Ninguna virtud es virtud si no es prudente”, (Santo Tomás de Aquino).

La prudencia es la primera de cuatro virtudes cardinales, luego de ella se encuentra la justicia, la fortaleza y la templanza. El cuarteto es manantial de otras actitudes virtuosas. La prudencia, a diferencia de las virtudes teologales (fe, esperanza y caridad), es una virtud humana. Santo Tomás de Aquino, en continuación de los pensamientos expuestos por Aristóteles sobre la prudencia, la llama la “regla recta de la acción”. Además, el Santo sostuvo que: “Ninguna virtud es virtud si no es prudente”. Es por esto que las demás virtudes tienen como base este principio, este es el caso de la paciencia, la humildad, generosidad y diligencia. La prudencia se adquiere por la educación, la deliberación y la perseverancia.

El Catecismo de la Iglesia Católica, en el núm. 1806, define la prudencia como el “disponer la razón práctica a discernir en toda circunstancia nuestro verdadero bien y a elegir los medios rectos para realizarlos”. Muchos atarían este don de Dios a la inteligencia, por el requisito de análisis y reflexión de consecuencias. La Real Academia Española define inteligencia como la capacidad de entender y resolver problemas. Pero en definitiva, la prudencia está íntimamente ligada a la toma de decisiones, a la integridad producto de la conexión del proceso: pensamiento, decisión, palabra y acción. Ciertamente, se requiere actividad cerebral para ejercer la prudencia. Como San Agustín dijo: “La prudencia es un amor que elige con sagacidad”. El inteligente no necesariamente es prudente y la historia está repleta de referencias.

Es prudente destacar que la virtud no es un freno, colocarse límites o cualquier actitud relacionada al inmovilismo o a la cobardía. De hecho, los antónimos o antítesis de la prudencia son las actitudes imprudentes, temerarias y negligentes. El afán de intelectualismo y el complejo cartesiano (dudar de todo) son otras distorsiones que amenazan la virtud.

La prudencia se demuestra en actos concretos. Ya lo explicó el Rey Salomón, “el necio muestra enseguida su enojo; el prudente pasa por alto la ofensa”, (Pr 12, 16) y el prudente también disimuló su enojo. En ese sentido la prudencia no dicta qué hacer, sino cómo actuar; manifiesta el proceder justo, recto, adecuado, moderado, prudente y siempre inclinado al bien de Dios, el de su prójimo y el suyo propio. De hecho, esto no se limita a la acción, sino a la buena comunicación, al trato y a los gestos.

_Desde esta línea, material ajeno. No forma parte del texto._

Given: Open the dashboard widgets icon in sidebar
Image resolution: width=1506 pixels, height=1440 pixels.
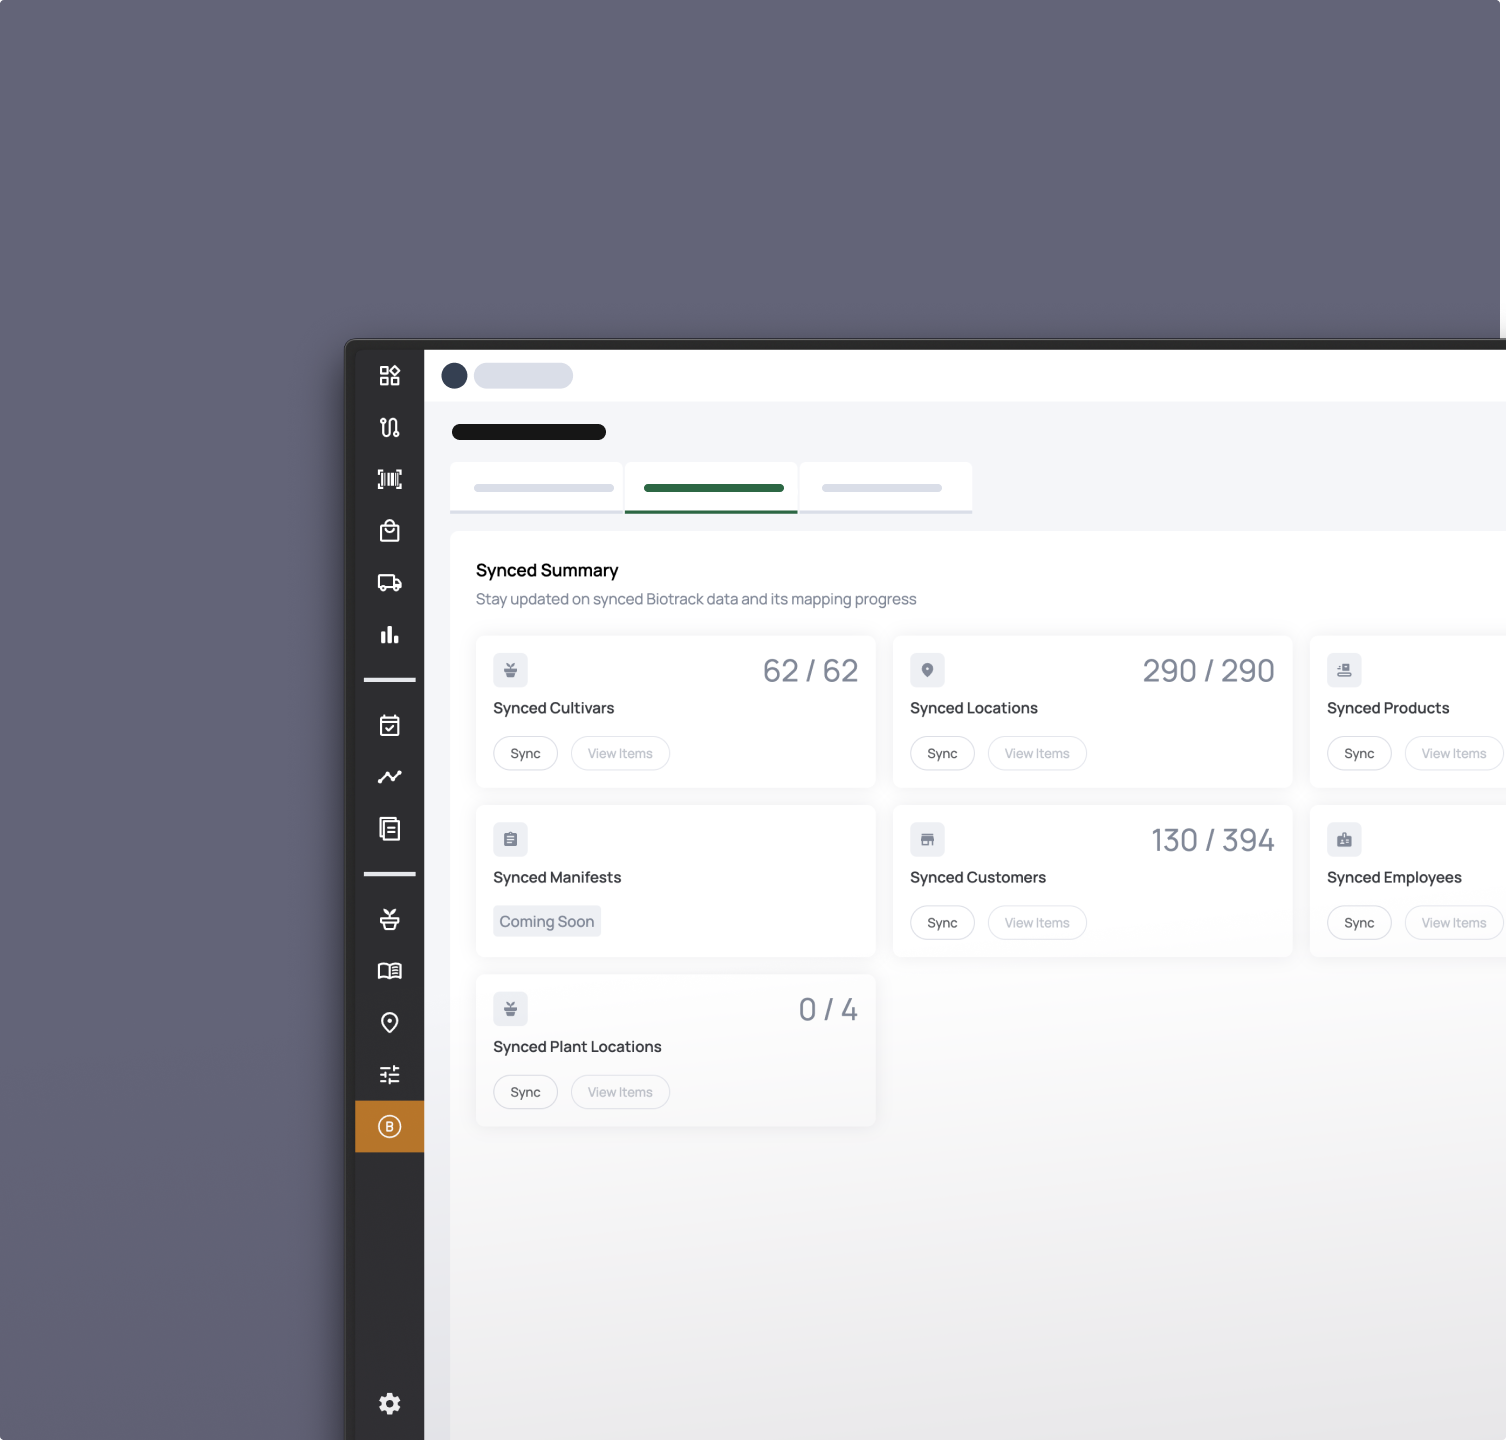Looking at the screenshot, I should pos(389,375).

El mayor ejemplo de prudencia lo encontramos en Jesús, quien definió lo verdaderamente esencial en la vida: “Buscad primero su Reino y su justicia, y todas esas cosas se os darán por añadidura”, (Mt 6, 33). Cristo clarifica y revela que no se puede ser falso o prudente en apariencias. Esto son actitudes necias y tibias, como la acumulación desmedida de riqueza sin pensar en la salvación, seguir las tradiciones o leyes sin verdadera convicción o justificar comportamientos errados.

El tema de la prudencia aparece en varias parábolas de Jesucristo. Las diez vírgenes están divididas entre prudentes e imprudentes (Mt 25). Las cinco prudentes suplieron sus lámparas con aceite suficiente, se prepararon y anticiparon cualquier contratiempo para el encuentro con el novio. Otra parábola menciona la importancia de la prudencia y fidelidad del administrador que cumple con sus tareas encomendadas por el dueño de los bienes (Lc 12, 42).

Las claves para ejercer la virtud de la prudencia serán: (1) observar determinada situación o circunstancia; (2) reflexionar con claridad de pensamiento, ejercer la empatía, la justicia, el bien y analizar las consecuencias y la información disponible; (3) decidir con rectitud; (4) la integridad de actuar cónsono con lo decidido; (5) comunicar con efectividad.